+++ Data records +++

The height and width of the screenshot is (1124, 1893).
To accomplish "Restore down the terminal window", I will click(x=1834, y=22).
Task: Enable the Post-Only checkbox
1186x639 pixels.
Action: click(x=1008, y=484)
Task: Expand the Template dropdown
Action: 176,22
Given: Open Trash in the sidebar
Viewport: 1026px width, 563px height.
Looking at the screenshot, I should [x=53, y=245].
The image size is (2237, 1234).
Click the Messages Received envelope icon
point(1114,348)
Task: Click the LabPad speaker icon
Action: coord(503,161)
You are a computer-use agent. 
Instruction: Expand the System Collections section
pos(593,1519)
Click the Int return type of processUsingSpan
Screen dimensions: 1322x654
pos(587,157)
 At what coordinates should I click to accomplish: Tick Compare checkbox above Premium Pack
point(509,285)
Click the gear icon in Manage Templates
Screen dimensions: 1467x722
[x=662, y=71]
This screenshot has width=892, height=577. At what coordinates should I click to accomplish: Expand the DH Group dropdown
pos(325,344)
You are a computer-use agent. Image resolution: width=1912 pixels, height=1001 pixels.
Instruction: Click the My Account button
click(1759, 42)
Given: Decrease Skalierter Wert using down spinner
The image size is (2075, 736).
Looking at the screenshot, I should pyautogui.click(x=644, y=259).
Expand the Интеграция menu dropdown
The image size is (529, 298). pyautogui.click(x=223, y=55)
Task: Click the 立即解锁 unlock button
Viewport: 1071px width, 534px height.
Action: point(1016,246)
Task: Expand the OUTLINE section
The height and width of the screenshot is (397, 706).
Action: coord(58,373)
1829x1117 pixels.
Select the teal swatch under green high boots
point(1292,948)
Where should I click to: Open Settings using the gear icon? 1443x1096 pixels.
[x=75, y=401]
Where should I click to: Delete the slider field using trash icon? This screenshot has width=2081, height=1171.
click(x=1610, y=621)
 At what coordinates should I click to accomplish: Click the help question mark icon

+++

**Task details**:
Down to the last line, copy the entries above exactly.

**Your response**:
The height and width of the screenshot is (1124, 1893).
To accomplish "Restore down the terminal window", I will click(x=1834, y=22).
Task: Enable the Post-Only checkbox
1186x639 pixels.
Action: click(x=1008, y=484)
Task: Expand the Template dropdown
Action: 176,22
Given: Open Trash in the sidebar
Viewport: 1026px width, 563px height.
Looking at the screenshot, I should [x=53, y=245].
The image size is (2237, 1234).
Click the Messages Received envelope icon
point(1114,348)
Task: Click the LabPad speaker icon
Action: coord(503,161)
You are a computer-use agent. 
Instruction: Expand the System Collections section
pos(593,1519)
Click the Int return type of processUsingSpan
Screen dimensions: 1322x654
pos(587,157)
 At what coordinates should I click to accomplish: Tick Compare checkbox above Premium Pack
point(509,285)
Click the gear icon in Manage Templates
Screen dimensions: 1467x722
[x=662, y=71]
This screenshot has width=892, height=577. At what coordinates should I click to accomplish: Expand the DH Group dropdown
pos(325,344)
You are a computer-use agent. Image resolution: width=1912 pixels, height=1001 pixels.
Instruction: Click the My Account button
click(1759, 42)
Given: Decrease Skalierter Wert using down spinner
The image size is (2075, 736).
Looking at the screenshot, I should pyautogui.click(x=644, y=259).
Expand the Интеграция menu dropdown
The image size is (529, 298). pyautogui.click(x=223, y=55)
Task: Click the 立即解锁 unlock button
Viewport: 1071px width, 534px height.
Action: point(1016,246)
Task: Expand the OUTLINE section
The height and width of the screenshot is (397, 706).
Action: coord(58,373)
1829x1117 pixels.
Select the teal swatch under green high boots
point(1292,948)
Where should I click to: Open Settings using the gear icon? 1443x1096 pixels.
[x=75, y=401]
Where should I click to: Delete the slider field using trash icon? This screenshot has width=2081, height=1171.
click(x=1610, y=621)
 At what coordinates should I click to accomplish: Click the help question mark icon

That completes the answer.